--- DATA FOR REVIEW ---
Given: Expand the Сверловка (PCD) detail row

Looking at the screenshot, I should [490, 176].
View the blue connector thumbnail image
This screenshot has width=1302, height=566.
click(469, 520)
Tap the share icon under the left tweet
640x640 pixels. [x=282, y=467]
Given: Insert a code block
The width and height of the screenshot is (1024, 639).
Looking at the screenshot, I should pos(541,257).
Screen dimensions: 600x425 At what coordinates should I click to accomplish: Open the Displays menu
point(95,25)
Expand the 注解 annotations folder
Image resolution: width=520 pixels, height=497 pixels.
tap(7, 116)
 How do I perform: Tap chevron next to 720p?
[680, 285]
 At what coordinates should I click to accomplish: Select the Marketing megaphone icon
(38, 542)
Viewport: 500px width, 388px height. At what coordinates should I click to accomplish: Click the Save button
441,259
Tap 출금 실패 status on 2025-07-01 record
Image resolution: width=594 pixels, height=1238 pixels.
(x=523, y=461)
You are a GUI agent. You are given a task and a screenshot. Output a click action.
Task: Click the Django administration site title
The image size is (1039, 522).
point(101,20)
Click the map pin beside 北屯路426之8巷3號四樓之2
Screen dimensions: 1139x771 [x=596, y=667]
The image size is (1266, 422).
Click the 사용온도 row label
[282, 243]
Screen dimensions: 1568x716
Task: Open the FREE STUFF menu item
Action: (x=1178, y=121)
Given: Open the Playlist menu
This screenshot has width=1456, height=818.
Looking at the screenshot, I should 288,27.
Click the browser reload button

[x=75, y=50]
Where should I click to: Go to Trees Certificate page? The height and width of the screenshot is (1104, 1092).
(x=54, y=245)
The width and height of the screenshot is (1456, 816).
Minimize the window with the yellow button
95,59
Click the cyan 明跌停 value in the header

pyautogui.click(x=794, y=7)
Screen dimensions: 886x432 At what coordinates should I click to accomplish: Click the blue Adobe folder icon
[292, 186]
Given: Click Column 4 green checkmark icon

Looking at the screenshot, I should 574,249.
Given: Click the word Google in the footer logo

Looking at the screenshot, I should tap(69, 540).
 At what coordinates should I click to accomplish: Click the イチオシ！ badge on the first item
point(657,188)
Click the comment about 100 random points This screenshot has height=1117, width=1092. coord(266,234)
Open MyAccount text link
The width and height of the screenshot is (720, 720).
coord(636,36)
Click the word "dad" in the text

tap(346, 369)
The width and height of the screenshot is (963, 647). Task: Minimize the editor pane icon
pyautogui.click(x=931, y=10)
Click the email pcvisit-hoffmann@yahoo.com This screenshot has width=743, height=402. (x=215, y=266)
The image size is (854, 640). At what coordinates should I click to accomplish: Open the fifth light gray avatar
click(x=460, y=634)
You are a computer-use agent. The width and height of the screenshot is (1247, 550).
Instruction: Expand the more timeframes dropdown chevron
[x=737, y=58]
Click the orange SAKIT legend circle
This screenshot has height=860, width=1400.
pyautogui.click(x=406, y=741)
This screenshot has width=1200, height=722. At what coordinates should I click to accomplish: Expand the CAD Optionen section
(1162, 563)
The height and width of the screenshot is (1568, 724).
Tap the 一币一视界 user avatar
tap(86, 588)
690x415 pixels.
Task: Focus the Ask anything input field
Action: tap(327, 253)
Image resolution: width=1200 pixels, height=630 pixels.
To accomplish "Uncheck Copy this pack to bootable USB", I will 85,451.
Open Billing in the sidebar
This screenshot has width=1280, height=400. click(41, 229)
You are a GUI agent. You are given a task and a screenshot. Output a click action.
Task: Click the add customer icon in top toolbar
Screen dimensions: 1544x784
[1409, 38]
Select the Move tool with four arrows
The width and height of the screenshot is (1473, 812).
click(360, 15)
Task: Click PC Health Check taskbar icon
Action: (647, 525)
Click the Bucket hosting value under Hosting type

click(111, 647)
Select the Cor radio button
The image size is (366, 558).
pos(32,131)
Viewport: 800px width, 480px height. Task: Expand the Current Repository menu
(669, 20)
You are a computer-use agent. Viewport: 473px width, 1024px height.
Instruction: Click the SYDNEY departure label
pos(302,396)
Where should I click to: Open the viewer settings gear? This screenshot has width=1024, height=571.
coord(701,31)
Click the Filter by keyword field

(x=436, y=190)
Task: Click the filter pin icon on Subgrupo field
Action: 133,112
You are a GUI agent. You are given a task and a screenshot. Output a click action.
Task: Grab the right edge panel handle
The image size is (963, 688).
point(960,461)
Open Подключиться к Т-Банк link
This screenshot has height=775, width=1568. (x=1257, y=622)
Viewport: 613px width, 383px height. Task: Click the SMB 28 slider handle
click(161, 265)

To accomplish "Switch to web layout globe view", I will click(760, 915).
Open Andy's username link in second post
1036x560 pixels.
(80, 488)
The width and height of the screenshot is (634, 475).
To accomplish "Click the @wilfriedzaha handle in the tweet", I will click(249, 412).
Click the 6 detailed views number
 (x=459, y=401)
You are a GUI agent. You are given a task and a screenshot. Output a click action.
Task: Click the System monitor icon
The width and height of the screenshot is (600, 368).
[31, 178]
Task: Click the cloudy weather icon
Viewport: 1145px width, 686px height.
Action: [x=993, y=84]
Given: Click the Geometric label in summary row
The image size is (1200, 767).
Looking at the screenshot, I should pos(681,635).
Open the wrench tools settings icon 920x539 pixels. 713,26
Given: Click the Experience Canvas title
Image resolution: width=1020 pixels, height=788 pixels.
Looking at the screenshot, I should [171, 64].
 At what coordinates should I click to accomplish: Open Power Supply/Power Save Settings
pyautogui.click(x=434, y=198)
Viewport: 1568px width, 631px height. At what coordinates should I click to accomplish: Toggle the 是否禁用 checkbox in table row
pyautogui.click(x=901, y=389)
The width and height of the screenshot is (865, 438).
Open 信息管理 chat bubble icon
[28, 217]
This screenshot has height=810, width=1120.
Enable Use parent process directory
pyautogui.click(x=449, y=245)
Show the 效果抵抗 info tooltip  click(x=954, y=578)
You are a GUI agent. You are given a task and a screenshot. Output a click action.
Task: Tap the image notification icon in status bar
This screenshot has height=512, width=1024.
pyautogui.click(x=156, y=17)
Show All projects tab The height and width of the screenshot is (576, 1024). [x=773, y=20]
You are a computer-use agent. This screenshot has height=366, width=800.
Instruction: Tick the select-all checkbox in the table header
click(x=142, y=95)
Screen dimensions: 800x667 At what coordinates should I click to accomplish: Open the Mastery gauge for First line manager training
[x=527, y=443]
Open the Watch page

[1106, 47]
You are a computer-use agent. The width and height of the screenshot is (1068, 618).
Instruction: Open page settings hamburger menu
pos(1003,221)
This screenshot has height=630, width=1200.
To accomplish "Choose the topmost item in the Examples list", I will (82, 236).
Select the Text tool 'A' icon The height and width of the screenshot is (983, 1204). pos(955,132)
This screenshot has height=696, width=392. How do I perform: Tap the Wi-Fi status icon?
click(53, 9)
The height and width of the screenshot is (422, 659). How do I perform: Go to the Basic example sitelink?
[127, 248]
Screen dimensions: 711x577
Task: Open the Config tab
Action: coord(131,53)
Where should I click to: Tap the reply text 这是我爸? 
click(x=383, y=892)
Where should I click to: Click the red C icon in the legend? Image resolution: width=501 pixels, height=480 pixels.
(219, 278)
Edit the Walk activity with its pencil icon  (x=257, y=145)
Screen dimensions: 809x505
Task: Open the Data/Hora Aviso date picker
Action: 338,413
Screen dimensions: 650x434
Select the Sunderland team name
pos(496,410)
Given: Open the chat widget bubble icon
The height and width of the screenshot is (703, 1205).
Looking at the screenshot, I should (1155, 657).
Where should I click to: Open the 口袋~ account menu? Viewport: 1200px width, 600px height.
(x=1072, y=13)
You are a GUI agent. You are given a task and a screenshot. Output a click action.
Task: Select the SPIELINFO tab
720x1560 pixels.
---
**TASK GOAL**
Copy the lines above, please. Keep them exact.

**EXPECTED ANSWER**
Given: Expand the Сверловка (PCD) detail row

Looking at the screenshot, I should [490, 176].
View the blue connector thumbnail image
This screenshot has width=1302, height=566.
click(469, 520)
Tap the share icon under the left tweet
640x640 pixels. [x=282, y=467]
Given: Insert a code block
The width and height of the screenshot is (1024, 639).
Looking at the screenshot, I should pos(541,257).
Screen dimensions: 600x425 At what coordinates should I click to accomplish: Open the Displays menu
point(95,25)
Expand the 注解 annotations folder
Image resolution: width=520 pixels, height=497 pixels.
tap(7, 116)
 How do I perform: Tap chevron next to 720p?
[680, 285]
 At what coordinates should I click to accomplish: Select the Marketing megaphone icon
(38, 542)
Viewport: 500px width, 388px height. At what coordinates should I click to accomplish: Click the Save button
441,259
Tap 출금 실패 status on 2025-07-01 record
Image resolution: width=594 pixels, height=1238 pixels.
(x=523, y=461)
You are a GUI agent. You are given a task and a screenshot. Output a click action.
Task: Click the Django administration site title
The image size is (1039, 522).
point(101,20)
Click the map pin beside 北屯路426之8巷3號四樓之2
Screen dimensions: 1139x771 [x=596, y=667]
The image size is (1266, 422).
Click the 사용온도 row label
[282, 243]
Screen dimensions: 1568x716
Task: Open the FREE STUFF menu item
Action: (x=1178, y=121)
Given: Open the Playlist menu
This screenshot has width=1456, height=818.
Looking at the screenshot, I should 288,27.
Click the browser reload button

[x=75, y=50]
Where should I click to: Go to Trees Certificate page? The height and width of the screenshot is (1104, 1092).
(x=54, y=245)
The width and height of the screenshot is (1456, 816).
Minimize the window with the yellow button
95,59
Click the cyan 明跌停 value in the header

pyautogui.click(x=794, y=7)
Screen dimensions: 886x432 At what coordinates should I click to accomplish: Click the blue Adobe folder icon
[292, 186]
Given: Click Column 4 green checkmark icon

Looking at the screenshot, I should 574,249.
Given: Click the word Google in the footer logo

Looking at the screenshot, I should tap(69, 540).
 At what coordinates should I click to accomplish: Click the イチオシ！ badge on the first item
point(657,188)
Click the comment about 100 random points This screenshot has height=1117, width=1092. coord(266,234)
Open MyAccount text link
The width and height of the screenshot is (720, 720).
coord(636,36)
Click the word "dad" in the text

tap(346, 369)
The width and height of the screenshot is (963, 647). Task: Minimize the editor pane icon
pyautogui.click(x=931, y=10)
Click the email pcvisit-hoffmann@yahoo.com This screenshot has width=743, height=402. (x=215, y=266)
The image size is (854, 640). At what coordinates should I click to accomplish: Open the fifth light gray avatar
click(x=460, y=634)
You are a computer-use agent. The width and height of the screenshot is (1247, 550).
Instruction: Expand the more timeframes dropdown chevron
[x=737, y=58]
Click the orange SAKIT legend circle
This screenshot has height=860, width=1400.
pyautogui.click(x=406, y=741)
This screenshot has width=1200, height=722. At what coordinates should I click to accomplish: Expand the CAD Optionen section
(1162, 563)
The height and width of the screenshot is (1568, 724).
Tap the 一币一视界 user avatar
tap(86, 588)
690x415 pixels.
Task: Focus the Ask anything input field
Action: tap(327, 253)
Image resolution: width=1200 pixels, height=630 pixels.
To accomplish "Uncheck Copy this pack to bootable USB", I will 85,451.
Open Billing in the sidebar
This screenshot has width=1280, height=400. click(41, 229)
You are a GUI agent. You are given a task and a screenshot. Output a click action.
Task: Click the add customer icon in top toolbar
Screen dimensions: 1544x784
[1409, 38]
Select the Move tool with four arrows
The width and height of the screenshot is (1473, 812).
click(360, 15)
Task: Click PC Health Check taskbar icon
Action: (647, 525)
Click the Bucket hosting value under Hosting type

click(111, 647)
Select the Cor radio button
The image size is (366, 558).
pos(32,131)
Viewport: 800px width, 480px height. Task: Expand the Current Repository menu
(669, 20)
You are a computer-use agent. Viewport: 473px width, 1024px height.
Instruction: Click the SYDNEY departure label
pos(302,396)
Where should I click to: Open the viewer settings gear? This screenshot has width=1024, height=571.
coord(701,31)
Click the Filter by keyword field

(x=436, y=190)
Task: Click the filter pin icon on Subgrupo field
Action: 133,112
You are a GUI agent. You are given a task and a screenshot. Output a click action.
Task: Grab the right edge panel handle
The image size is (963, 688).
point(960,461)
Open Подключиться к Т-Банк link
This screenshot has height=775, width=1568. (x=1257, y=622)
Viewport: 613px width, 383px height. Task: Click the SMB 28 slider handle
click(161, 265)

To accomplish "Switch to web layout globe view", I will click(760, 915).
Open Andy's username link in second post
1036x560 pixels.
(80, 488)
The width and height of the screenshot is (634, 475).
To accomplish "Click the @wilfriedzaha handle in the tweet", I will click(249, 412).
Click the 6 detailed views number
 (x=459, y=401)
You are a GUI agent. You are given a task and a screenshot. Output a click action.
Task: Click the System monitor icon
The width and height of the screenshot is (600, 368).
[31, 178]
Task: Click the cloudy weather icon
Viewport: 1145px width, 686px height.
Action: [x=993, y=84]
Given: Click the Geometric label in summary row
The image size is (1200, 767).
Looking at the screenshot, I should pos(681,635).
Open the wrench tools settings icon 920x539 pixels. 713,26
Given: Click the Experience Canvas title
Image resolution: width=1020 pixels, height=788 pixels.
Looking at the screenshot, I should [171, 64].
 At what coordinates should I click to accomplish: Open Power Supply/Power Save Settings
pyautogui.click(x=434, y=198)
Viewport: 1568px width, 631px height. At what coordinates should I click to accomplish: Toggle the 是否禁用 checkbox in table row
pyautogui.click(x=901, y=389)
The width and height of the screenshot is (865, 438).
Open 信息管理 chat bubble icon
[28, 217]
This screenshot has height=810, width=1120.
Enable Use parent process directory
pyautogui.click(x=449, y=245)
Show the 效果抵抗 info tooltip  click(x=954, y=578)
You are a GUI agent. You are given a task and a screenshot. Output a click action.
Task: Tap the image notification icon in status bar
This screenshot has height=512, width=1024.
pyautogui.click(x=156, y=17)
Show All projects tab The height and width of the screenshot is (576, 1024). [x=773, y=20]
You are a computer-use agent. This screenshot has height=366, width=800.
Instruction: Tick the select-all checkbox in the table header
click(x=142, y=95)
Screen dimensions: 800x667 At what coordinates should I click to accomplish: Open the Mastery gauge for First line manager training
[x=527, y=443]
Open the Watch page

[1106, 47]
You are a computer-use agent. The width and height of the screenshot is (1068, 618).
Instruction: Open page settings hamburger menu
pos(1003,221)
This screenshot has height=630, width=1200.
To accomplish "Choose the topmost item in the Examples list", I will (82, 236).
Select the Text tool 'A' icon The height and width of the screenshot is (983, 1204). pos(955,132)
This screenshot has height=696, width=392. How do I perform: Tap the Wi-Fi status icon?
click(53, 9)
The height and width of the screenshot is (422, 659). How do I perform: Go to the Basic example sitelink?
[127, 248]
Screen dimensions: 711x577
Task: Open the Config tab
Action: coord(131,53)
Where should I click to: Tap the reply text 这是我爸? 
click(x=383, y=892)
Where should I click to: Click the red C icon in the legend? Image resolution: width=501 pixels, height=480 pixels.
(219, 278)
Edit the Walk activity with its pencil icon  (x=257, y=145)
Screen dimensions: 809x505
Task: Open the Data/Hora Aviso date picker
Action: 338,413
Screen dimensions: 650x434
Select the Sunderland team name
pos(496,410)
Given: Open the chat widget bubble icon
The height and width of the screenshot is (703, 1205).
Looking at the screenshot, I should (1155, 657).
Where should I click to: Open the 口袋~ account menu? Viewport: 1200px width, 600px height.
(x=1072, y=13)
You are a GUI agent. You are given a task and a screenshot. Output a click action.
Task: Select the SPIELINFO tab
720x1560 pixels.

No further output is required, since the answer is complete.